### What the task requires
Here is the task for the records below: repeat exactly the lines from the one with "Giovani che non dormono (74, 251)" to the one with "Privacy Policy (72, 2534)", both included, and nothing else.

◆ ◆ ◆ ◆

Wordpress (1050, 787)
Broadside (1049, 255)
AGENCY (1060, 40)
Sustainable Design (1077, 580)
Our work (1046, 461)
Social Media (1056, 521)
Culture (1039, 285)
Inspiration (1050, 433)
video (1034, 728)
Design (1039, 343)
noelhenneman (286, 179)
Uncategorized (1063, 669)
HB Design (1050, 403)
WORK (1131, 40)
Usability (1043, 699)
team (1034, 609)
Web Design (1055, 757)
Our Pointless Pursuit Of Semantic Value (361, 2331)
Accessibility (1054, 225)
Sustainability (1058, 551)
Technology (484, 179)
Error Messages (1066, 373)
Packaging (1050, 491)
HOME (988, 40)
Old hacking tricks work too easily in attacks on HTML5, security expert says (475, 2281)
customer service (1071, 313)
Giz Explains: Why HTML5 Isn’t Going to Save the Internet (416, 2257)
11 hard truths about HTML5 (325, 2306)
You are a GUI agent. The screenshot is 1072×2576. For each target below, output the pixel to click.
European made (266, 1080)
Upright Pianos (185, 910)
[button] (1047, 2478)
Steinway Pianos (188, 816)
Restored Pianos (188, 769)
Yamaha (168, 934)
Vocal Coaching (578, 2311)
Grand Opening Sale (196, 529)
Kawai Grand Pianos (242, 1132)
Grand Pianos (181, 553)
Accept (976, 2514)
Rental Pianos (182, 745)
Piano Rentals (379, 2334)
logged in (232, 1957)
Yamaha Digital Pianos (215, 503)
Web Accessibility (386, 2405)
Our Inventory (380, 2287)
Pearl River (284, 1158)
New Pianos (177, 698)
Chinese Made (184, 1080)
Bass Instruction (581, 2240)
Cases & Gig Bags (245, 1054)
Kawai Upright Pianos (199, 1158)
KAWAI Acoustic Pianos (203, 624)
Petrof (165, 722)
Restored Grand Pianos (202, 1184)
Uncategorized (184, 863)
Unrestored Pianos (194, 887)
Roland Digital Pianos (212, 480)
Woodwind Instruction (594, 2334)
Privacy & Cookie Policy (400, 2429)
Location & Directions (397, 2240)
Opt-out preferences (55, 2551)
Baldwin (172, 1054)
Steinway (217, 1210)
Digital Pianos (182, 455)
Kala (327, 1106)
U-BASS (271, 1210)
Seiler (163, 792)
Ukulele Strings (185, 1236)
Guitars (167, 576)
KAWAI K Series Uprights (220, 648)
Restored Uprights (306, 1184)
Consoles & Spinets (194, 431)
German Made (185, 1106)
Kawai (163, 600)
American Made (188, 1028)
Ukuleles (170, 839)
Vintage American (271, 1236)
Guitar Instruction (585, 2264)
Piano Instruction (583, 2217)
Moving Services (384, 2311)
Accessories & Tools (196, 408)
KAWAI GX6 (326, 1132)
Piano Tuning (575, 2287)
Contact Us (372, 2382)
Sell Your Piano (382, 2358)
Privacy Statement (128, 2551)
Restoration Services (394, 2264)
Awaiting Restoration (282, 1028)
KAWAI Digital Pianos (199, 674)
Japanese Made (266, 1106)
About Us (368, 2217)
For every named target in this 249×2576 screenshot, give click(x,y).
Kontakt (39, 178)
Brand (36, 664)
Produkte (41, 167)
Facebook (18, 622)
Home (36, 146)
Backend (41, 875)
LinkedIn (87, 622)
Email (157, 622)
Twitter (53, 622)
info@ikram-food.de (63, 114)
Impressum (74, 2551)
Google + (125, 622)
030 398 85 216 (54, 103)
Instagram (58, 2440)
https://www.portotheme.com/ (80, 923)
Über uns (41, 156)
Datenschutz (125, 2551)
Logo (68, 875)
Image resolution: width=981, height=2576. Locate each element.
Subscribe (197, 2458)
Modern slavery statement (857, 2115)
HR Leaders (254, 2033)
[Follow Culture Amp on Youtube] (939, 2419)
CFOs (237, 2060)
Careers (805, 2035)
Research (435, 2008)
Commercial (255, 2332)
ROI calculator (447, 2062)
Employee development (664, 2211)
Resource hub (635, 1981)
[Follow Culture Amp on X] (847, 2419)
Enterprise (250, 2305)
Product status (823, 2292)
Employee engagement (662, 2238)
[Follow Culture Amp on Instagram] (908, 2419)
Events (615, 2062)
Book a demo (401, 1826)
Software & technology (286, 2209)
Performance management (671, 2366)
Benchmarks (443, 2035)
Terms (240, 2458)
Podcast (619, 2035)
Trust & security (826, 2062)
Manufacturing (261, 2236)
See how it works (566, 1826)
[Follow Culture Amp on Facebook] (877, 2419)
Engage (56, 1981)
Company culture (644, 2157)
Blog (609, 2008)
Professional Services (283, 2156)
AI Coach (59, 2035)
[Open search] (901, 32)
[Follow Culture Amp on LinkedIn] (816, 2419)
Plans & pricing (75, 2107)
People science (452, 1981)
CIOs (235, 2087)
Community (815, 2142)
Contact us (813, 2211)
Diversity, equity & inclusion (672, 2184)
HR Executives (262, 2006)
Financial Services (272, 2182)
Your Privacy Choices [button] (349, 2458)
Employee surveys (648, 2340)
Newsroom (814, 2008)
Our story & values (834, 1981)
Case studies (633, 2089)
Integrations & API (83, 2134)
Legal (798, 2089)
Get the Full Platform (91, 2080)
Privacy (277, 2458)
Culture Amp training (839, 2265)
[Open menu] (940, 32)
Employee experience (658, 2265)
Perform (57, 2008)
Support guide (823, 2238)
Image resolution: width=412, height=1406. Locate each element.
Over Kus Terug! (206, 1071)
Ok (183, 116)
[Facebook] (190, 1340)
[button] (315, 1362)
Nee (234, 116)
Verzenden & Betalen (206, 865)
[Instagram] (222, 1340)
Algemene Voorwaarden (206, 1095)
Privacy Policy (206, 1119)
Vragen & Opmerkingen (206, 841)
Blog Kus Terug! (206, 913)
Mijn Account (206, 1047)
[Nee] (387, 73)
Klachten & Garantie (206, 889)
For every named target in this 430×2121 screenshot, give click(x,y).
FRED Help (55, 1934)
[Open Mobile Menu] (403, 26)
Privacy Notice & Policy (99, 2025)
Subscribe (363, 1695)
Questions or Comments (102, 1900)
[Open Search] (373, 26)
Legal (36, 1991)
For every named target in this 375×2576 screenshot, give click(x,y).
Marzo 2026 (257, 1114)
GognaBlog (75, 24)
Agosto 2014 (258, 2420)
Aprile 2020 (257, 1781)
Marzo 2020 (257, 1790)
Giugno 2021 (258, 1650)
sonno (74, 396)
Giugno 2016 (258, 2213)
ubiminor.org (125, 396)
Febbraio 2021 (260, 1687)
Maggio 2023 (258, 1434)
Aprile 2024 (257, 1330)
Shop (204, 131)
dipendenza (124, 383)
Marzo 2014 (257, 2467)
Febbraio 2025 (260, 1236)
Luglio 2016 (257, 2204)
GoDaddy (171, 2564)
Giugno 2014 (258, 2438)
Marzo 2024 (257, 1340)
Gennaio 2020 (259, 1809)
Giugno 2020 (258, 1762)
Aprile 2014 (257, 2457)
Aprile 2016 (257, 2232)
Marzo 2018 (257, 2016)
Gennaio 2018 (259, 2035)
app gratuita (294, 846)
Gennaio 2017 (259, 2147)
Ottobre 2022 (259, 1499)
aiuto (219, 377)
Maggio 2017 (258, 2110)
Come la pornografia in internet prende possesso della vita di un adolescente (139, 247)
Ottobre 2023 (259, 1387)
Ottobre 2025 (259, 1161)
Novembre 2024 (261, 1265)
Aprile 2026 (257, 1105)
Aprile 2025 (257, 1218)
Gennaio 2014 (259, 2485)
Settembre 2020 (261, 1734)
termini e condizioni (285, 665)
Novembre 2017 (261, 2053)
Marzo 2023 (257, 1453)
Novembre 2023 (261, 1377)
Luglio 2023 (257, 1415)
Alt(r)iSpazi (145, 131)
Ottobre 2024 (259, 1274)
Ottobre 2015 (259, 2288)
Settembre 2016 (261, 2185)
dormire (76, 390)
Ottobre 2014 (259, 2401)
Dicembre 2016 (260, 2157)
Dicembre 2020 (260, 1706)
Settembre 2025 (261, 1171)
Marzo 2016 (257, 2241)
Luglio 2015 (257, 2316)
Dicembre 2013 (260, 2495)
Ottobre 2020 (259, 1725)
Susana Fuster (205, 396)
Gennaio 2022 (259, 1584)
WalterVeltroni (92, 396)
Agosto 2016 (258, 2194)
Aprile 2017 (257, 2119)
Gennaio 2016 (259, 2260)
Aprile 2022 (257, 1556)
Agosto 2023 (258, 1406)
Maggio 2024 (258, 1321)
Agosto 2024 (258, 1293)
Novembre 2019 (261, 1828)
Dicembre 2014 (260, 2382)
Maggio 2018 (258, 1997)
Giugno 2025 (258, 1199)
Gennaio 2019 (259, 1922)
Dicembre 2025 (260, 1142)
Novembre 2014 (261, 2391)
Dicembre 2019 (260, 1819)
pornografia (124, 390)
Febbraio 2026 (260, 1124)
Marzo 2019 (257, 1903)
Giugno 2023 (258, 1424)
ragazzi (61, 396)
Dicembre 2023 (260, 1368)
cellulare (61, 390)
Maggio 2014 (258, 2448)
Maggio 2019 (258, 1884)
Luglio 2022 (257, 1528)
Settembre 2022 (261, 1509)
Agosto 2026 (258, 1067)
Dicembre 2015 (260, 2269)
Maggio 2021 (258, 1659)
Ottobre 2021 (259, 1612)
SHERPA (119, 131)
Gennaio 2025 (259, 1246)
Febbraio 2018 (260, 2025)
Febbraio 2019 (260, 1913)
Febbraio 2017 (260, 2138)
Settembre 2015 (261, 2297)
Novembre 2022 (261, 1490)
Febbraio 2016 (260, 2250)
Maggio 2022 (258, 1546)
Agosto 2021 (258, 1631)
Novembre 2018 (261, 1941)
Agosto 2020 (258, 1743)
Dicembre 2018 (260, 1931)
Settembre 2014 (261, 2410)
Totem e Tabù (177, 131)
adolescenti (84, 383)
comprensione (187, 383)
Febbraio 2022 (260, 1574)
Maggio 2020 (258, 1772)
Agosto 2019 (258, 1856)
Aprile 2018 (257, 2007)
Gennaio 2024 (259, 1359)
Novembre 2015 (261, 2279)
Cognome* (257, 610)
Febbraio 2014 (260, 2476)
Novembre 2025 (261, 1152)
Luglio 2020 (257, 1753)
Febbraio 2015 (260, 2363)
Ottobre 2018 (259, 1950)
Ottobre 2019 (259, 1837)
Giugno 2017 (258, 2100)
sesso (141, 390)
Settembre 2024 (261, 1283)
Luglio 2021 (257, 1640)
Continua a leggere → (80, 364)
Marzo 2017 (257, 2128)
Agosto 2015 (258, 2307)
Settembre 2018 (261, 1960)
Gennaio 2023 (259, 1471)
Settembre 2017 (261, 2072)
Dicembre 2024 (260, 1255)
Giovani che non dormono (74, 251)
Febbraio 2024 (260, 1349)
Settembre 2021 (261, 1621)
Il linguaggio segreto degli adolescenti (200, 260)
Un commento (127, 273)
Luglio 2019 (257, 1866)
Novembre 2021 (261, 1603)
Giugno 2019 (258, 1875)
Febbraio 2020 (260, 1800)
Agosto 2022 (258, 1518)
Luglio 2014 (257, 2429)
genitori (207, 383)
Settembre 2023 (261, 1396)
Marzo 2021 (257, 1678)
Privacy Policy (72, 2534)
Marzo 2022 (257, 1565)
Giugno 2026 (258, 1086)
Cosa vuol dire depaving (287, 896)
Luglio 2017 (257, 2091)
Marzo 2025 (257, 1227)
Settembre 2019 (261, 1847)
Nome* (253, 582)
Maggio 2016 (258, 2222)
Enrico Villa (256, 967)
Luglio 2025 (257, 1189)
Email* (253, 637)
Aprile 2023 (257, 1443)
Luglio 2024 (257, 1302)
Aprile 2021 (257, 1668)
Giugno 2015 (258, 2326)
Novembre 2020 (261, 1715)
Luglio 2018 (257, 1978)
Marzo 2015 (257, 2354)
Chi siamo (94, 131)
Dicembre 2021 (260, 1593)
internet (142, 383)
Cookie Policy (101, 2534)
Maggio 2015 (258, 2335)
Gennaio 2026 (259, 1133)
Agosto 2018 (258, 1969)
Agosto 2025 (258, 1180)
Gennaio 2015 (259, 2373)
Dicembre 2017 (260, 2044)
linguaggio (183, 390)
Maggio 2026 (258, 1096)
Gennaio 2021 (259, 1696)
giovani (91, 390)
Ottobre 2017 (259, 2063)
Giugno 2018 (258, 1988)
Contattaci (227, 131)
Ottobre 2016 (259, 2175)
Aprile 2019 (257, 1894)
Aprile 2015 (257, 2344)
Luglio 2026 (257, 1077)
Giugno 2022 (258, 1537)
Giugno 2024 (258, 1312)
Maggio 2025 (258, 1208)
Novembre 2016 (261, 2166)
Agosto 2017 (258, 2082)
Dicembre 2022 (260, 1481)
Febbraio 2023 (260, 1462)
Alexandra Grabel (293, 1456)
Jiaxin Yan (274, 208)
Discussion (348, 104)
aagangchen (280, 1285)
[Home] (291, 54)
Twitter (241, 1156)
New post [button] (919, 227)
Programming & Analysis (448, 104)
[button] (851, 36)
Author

◆ ◆ ◆ ◆

### Exercise output
Giovani che non dormono (74, 251)
Febbraio 2024 (260, 1349)
Settembre 2021 (261, 1621)
Il linguaggio segreto degli adolescenti (200, 260)
Un commento (127, 273)
Luglio 2019 (257, 1866)
Novembre 2021 (261, 1603)
Giugno 2019 (258, 1875)
Febbraio 2020 (260, 1800)
Agosto 2022 (258, 1518)
Luglio 2014 (257, 2429)
genitori (207, 383)
Settembre 2023 (261, 1396)
Marzo 2021 (257, 1678)
Privacy Policy (72, 2534)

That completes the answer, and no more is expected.